Sono in venti, tutti profondi conoscitori della lingua araba e dei movimenti jihadisti in tutte le loro sfumatore. Lavorano al Viminale da un mese, da quando l'allerta si è alzata, all'opera ventiquattr'ore su ventiquattro per intercettare le conversazioni online tra membri e sostenitori dei gruppi radicali.
In trenta giorni di lavoro hanno rintracciati 400 piattaforme che rappresentano una minaccia: siti, blog, forum, pagine di social network. Una di loro, coperta dall'anonimato, è stata intervistata da Polizia moderna, mensile ufficiale delle forze di polizia italiane.
Dopo gli attacchi a Parigi, ha raccontato alla rivista c'è stato un "aumento esponenziale dei contatti e delle comunicazioni con Interpol ed Europol", canali già oliati, ma che mai avevano comunicato così tanto come in questo periodo. Degli ultimi giorni per esempio "una serie di segnalazioni relative a Ask.fm", un social network meno noto, ma che "garantisce l'anonimato degli utenti".

▸ PROBLEMA
Riporta senza modifiche il passo del testo sul monitoraggio online dei gruppi jihadisti che va da "Sono in venti, tutti" fino a "di polizia italiane." incluso.

▸ INSIEME DI DATI
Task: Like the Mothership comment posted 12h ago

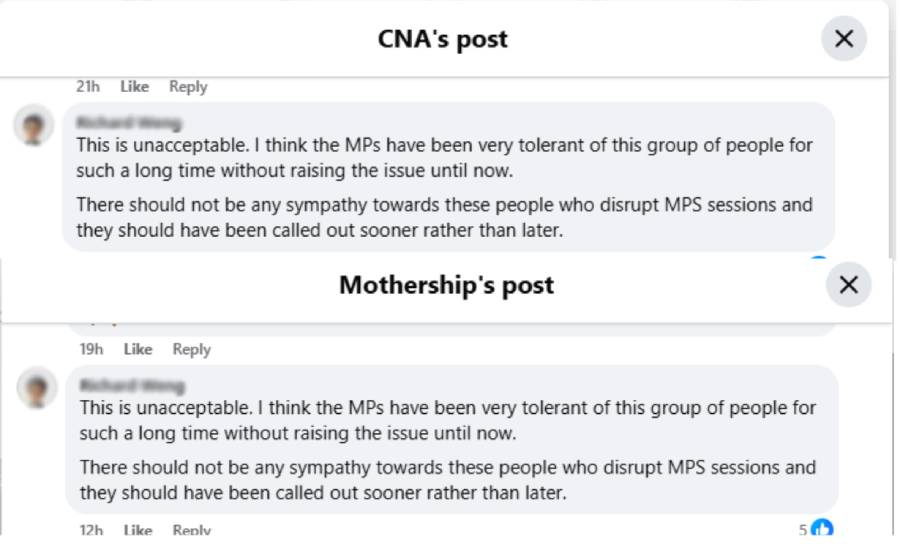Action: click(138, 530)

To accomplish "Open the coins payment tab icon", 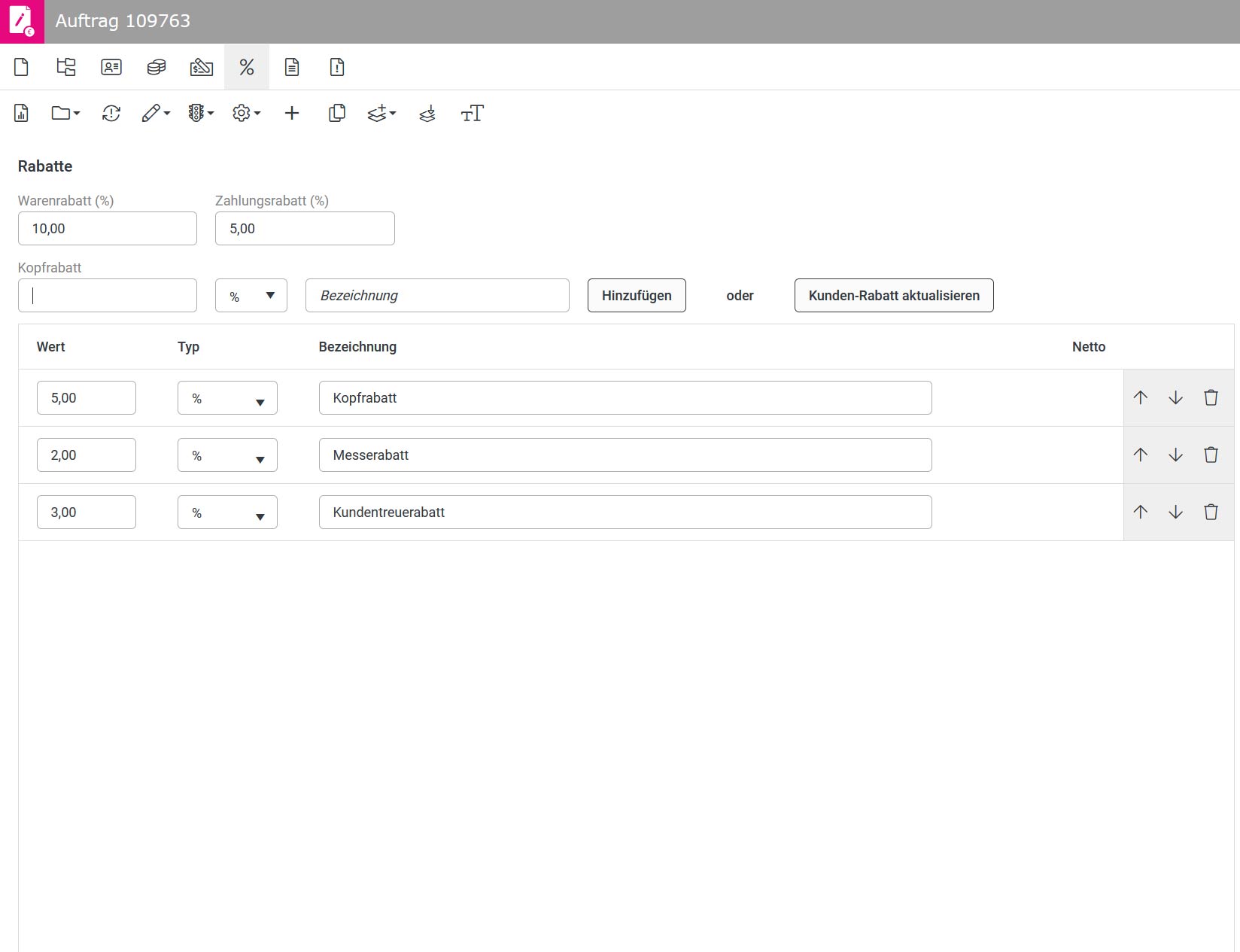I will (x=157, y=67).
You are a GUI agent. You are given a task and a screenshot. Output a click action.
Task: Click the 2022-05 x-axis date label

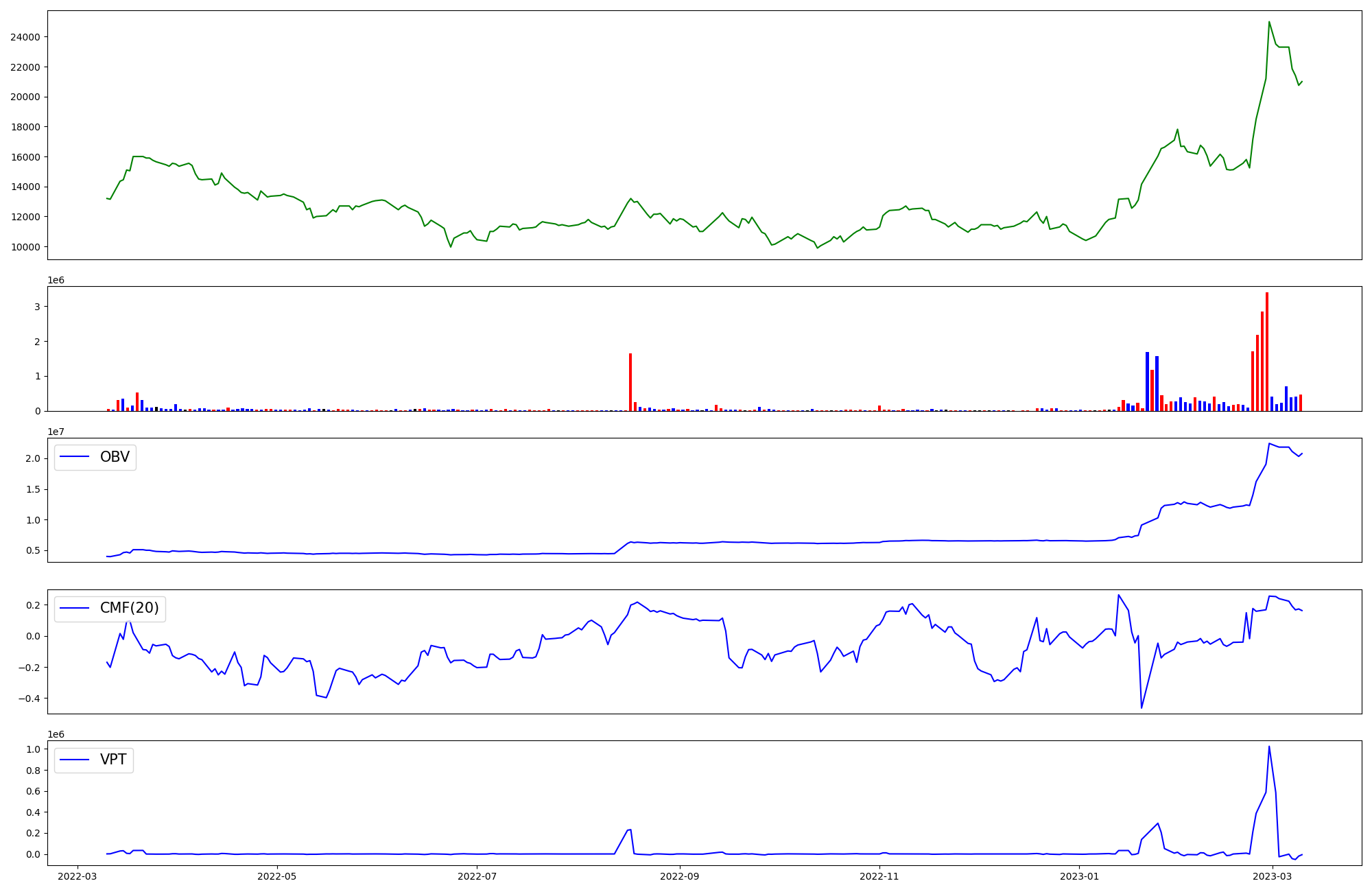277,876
==
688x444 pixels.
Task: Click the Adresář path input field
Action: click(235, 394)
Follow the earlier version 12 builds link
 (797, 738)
---
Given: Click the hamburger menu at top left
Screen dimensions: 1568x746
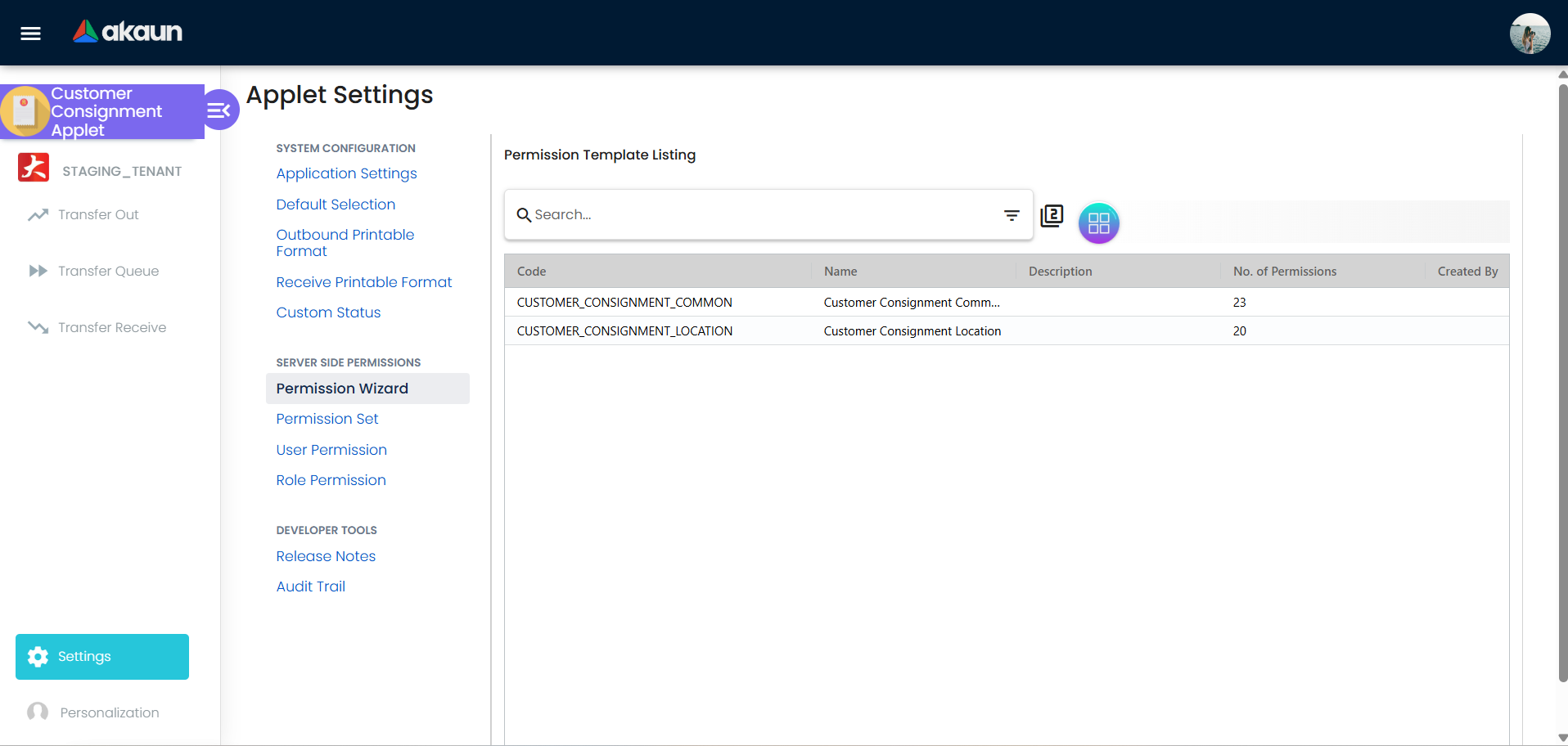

▸ SOLUZIONE COMPLETA
Sono in venti, tutti profondi conoscitori della lingua araba e dei movimenti jihadisti in tutte le loro sfumatore. Lavorano al Viminale da un mese, da quando l'allerta si è alzata, all'opera ventiquattr'ore su ventiquattro per intercettare le conversazioni online tra membri e sostenitori dei gruppi radicali.
In trenta giorni di lavoro hanno rintracciati 400 piattaforme che rappresentano una minaccia: siti, blog, forum, pagine di social network. Una di loro, coperta dall'anonimato, è stata intervistata da Polizia moderna, mensile ufficiale delle forze di polizia italiane.